My soulmate passed 2 years ago and I have been through the agonising journey you all find yourselves beginning/ going through,. I would like to offer some reassurance that with the passage of time, resilience, strength and willpower the journey we all begin on does get more bearable, it takes time, patience, self love, reflection and a will to live, love, laugh and be you again. We cannot change what has happened but we can choose how we respond to what life throws at us. Death is not an ending, it is a new beginning. Look at a bulb that is planted deep in to the soil, hidden under a pile of earth, it lies dormant in the dark until the warmth of Spring encourages it’s growth, it reaches towards the sun with renewed growth, showing it’s colour and vigour. This is us and we find our rebirth, steadily, slowly and with hope in our hearts. We were lucky to have received the love we had and to continue that love going forwards we have to acknowledge our vulnerability in a world we now have to navigate without our soulmate but never lose sight of who we are and the person our soulmate fell in love with. We can withdraw and shutdown but carrying the love forwards in all that we do is a testament to the love we were blessed to receive. This is how we honour them. Each day we build on those foundations, we put our best foot forward and hope for a glimmer of light through the darkness we are navigating. Loss changes who we are but it also makes us a better person and the person our loved one’s knew we were capable of being and that’s what they recognised in us and it is a continuation of those bonds. Let the pain, heartbreak and every emotion grief brings out in us mirror the love that lies within us not the pain. Love never equals pain. Keep on going, step by step and if you fall, you get up and rise again. Does it get easier? No there will always be a void where they once existed but we learn to appreciate that void and fill it with the love they left behind
Thank you, such poignant and encouraging words.

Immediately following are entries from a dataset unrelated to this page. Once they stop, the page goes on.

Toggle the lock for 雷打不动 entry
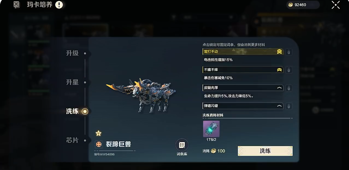The height and width of the screenshot is (170, 349). [289, 52]
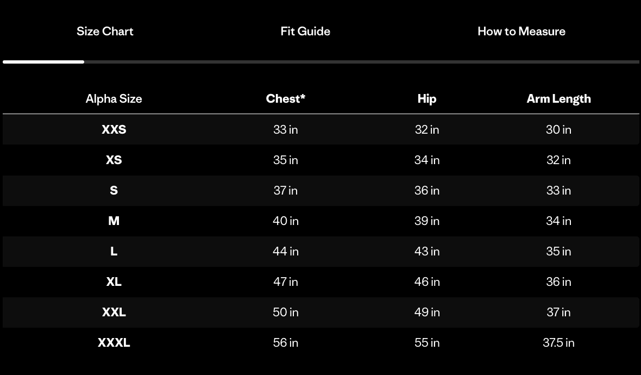Select the XXXL size label
Screen dimensions: 641x375
point(114,342)
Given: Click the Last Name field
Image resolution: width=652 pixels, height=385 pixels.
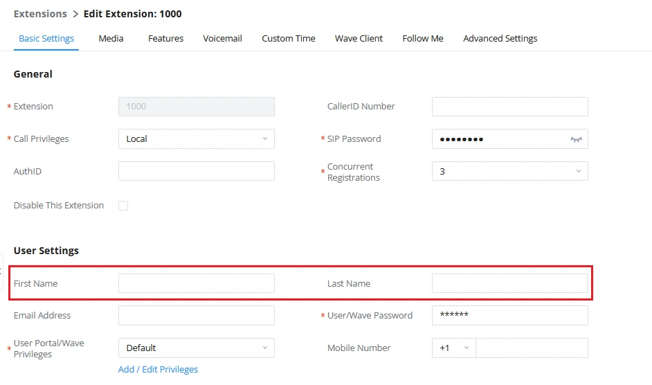Looking at the screenshot, I should click(510, 283).
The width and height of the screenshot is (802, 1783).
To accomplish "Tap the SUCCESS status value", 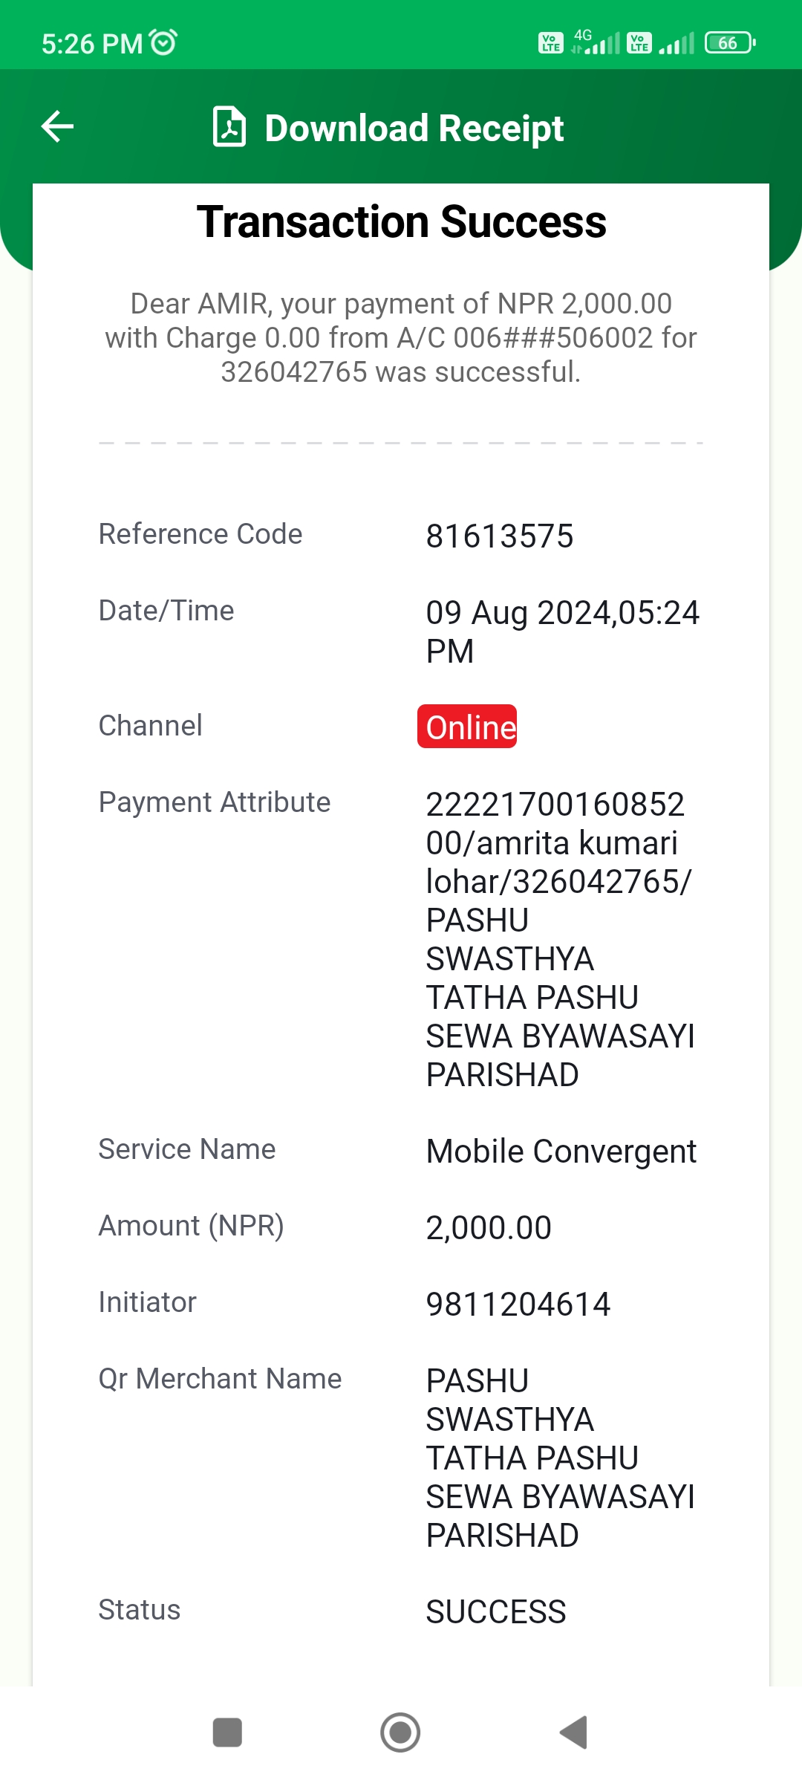I will point(496,1612).
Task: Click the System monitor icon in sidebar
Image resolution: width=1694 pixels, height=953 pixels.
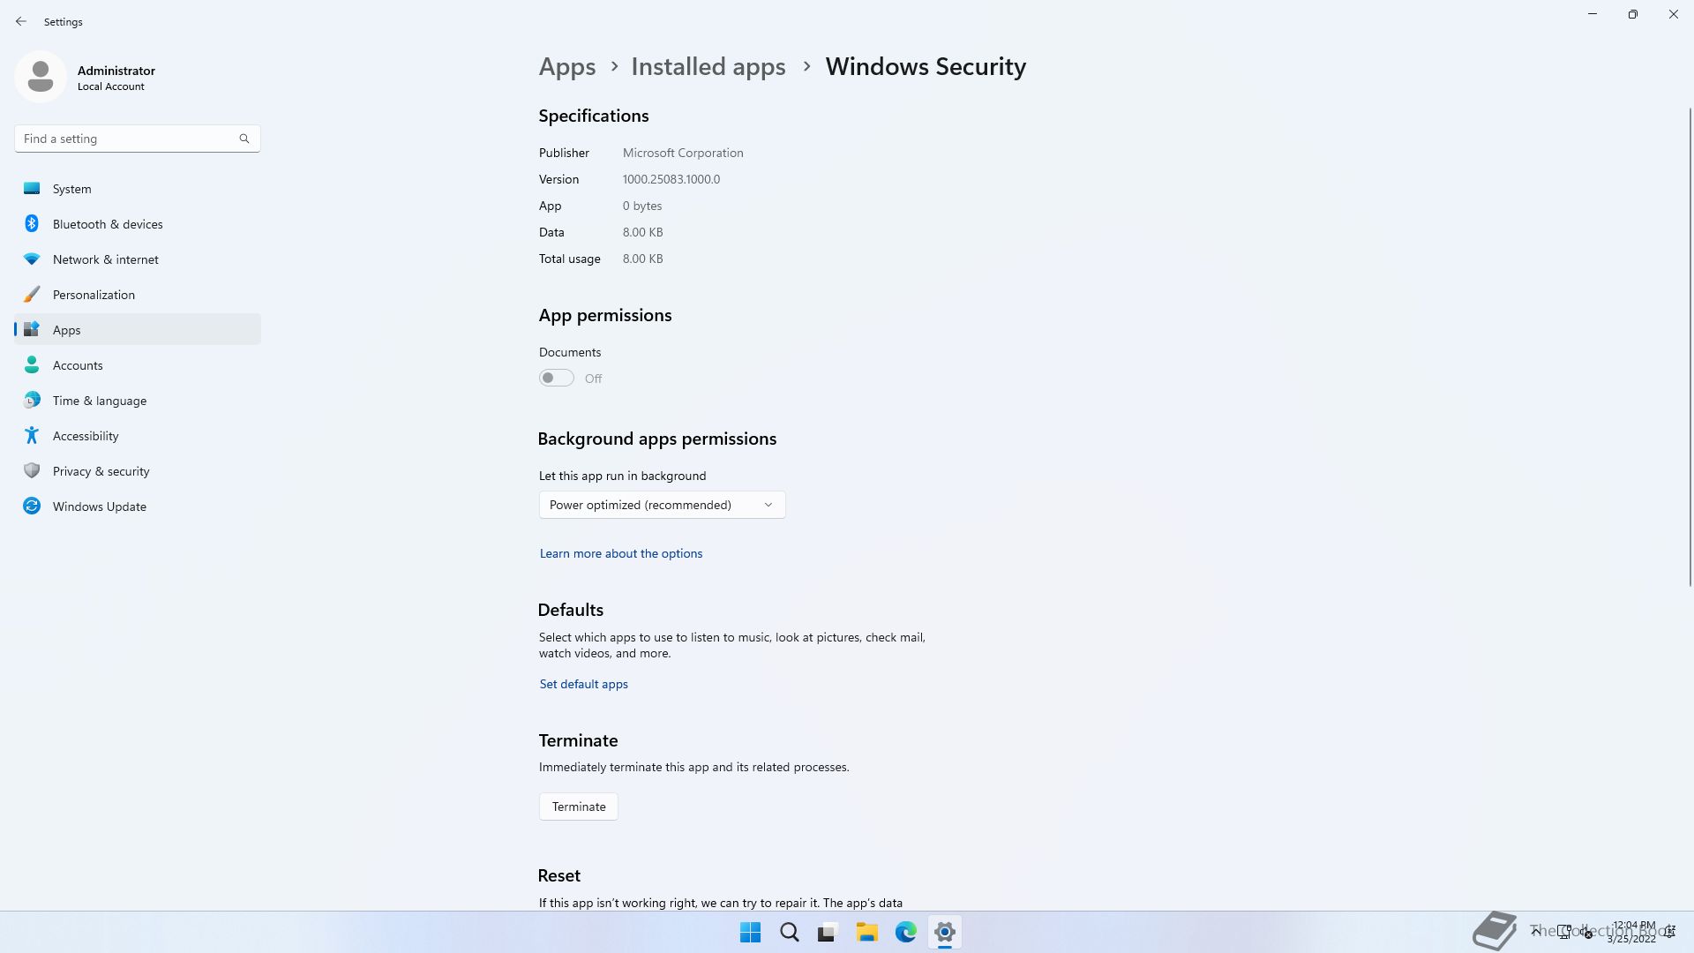Action: click(x=32, y=189)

I am wondering how I can possibly carry on without my husband, every day is a battle to survive, I love and miss him so much, the grief is unbearable at times.
I know my life now will never be the one that I envisaged, it will be hard lonely journey.
You offer that glimmer of light that I long for xx
Just keep believing in you and have faith that your life is so precious and worth every moment you have to go through whether that be good, bad, indifferent, whatever comes your way you will deal with it. There is light at the end of the dark tunnel and it will shine on you. Your husband, like mine, will guide you and you learn to understand, he never really left. Love never dies. People will enter your life that help you on this journey when you least expect it, but reach out and know you are never alone xx
Thank you, I will take your advice and do the best I can to keep going.